======== Dataset records

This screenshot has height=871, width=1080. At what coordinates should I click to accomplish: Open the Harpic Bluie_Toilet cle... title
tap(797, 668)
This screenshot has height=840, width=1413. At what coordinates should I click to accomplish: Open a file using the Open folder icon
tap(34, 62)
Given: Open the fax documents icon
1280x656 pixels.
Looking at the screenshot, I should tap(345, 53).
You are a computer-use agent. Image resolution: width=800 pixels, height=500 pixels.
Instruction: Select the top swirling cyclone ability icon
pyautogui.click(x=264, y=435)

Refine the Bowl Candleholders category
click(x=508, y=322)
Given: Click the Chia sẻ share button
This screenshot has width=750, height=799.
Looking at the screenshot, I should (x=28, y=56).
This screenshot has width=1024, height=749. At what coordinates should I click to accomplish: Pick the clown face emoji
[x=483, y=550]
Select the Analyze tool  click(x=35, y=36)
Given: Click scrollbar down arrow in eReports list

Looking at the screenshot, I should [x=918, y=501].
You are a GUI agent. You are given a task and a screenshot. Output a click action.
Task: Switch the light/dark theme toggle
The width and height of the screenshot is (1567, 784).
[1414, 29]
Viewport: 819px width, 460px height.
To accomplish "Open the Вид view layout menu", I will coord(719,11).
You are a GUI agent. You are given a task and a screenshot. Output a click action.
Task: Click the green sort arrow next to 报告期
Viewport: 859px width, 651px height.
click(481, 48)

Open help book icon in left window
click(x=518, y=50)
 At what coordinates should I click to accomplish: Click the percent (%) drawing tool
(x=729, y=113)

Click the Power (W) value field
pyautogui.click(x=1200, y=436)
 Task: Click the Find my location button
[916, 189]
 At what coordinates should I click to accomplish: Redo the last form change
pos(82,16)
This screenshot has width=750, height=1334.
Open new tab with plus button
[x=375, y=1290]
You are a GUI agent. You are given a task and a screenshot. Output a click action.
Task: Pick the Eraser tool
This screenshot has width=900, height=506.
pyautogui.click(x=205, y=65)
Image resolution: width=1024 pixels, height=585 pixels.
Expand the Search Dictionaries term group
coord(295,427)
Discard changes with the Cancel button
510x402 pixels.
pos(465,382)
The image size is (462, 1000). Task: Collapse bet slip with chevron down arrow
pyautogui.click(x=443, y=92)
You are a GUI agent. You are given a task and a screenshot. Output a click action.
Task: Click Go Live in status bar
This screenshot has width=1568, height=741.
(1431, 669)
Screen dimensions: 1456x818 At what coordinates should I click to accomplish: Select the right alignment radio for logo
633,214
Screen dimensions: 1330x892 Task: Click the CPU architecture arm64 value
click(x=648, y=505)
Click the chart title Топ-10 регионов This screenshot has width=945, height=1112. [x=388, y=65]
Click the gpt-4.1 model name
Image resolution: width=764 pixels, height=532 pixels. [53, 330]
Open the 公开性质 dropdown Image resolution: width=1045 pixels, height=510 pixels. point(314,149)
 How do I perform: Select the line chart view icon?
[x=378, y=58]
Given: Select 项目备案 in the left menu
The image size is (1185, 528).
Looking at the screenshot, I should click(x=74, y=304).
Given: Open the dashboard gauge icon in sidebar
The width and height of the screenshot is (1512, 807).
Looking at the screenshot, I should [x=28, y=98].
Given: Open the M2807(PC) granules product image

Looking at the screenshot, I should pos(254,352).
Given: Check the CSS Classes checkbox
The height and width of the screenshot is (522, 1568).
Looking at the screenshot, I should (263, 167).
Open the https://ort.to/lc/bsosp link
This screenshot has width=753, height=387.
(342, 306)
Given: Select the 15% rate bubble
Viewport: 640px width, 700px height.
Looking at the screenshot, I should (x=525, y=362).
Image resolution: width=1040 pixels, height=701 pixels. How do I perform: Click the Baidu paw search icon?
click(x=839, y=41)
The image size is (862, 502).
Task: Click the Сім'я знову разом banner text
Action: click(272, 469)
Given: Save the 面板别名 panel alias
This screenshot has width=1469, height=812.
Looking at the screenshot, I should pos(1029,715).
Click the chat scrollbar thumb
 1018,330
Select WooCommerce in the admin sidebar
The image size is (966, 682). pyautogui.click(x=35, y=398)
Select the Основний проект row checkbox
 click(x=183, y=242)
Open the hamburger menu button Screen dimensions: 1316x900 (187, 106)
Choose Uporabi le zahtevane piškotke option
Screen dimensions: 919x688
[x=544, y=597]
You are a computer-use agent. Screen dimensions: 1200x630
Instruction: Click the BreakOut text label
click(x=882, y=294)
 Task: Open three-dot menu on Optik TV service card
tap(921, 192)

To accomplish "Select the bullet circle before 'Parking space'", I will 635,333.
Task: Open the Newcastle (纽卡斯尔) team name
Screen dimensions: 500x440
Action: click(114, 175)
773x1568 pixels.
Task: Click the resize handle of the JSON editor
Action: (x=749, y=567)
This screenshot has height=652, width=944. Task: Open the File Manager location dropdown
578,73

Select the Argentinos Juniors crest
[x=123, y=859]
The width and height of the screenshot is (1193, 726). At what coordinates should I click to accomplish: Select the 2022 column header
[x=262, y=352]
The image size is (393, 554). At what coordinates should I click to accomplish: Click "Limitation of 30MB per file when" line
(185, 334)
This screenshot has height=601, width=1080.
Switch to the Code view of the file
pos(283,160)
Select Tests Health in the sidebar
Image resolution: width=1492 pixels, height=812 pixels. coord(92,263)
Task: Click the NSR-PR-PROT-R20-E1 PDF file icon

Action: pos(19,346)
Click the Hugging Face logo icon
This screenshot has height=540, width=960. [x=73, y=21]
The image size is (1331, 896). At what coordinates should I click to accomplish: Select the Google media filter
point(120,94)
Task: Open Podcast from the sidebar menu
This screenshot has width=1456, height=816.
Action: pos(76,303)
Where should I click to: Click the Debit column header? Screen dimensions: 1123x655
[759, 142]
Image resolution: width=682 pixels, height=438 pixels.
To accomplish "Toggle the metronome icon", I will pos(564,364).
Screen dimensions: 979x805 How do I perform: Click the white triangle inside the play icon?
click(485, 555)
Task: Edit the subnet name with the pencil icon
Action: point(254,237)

================

The problem:
Copy every line of the records that contains the word "perform", matching case exactly.

Task response:
 How do I perform: Select the line chart view icon?
Image resolution: width=1040 pixels, height=701 pixels. How do I perform: Click the Baidu paw search icon?
Screen dimensions: 979x805 How do I perform: Click the white triangle inside the play icon?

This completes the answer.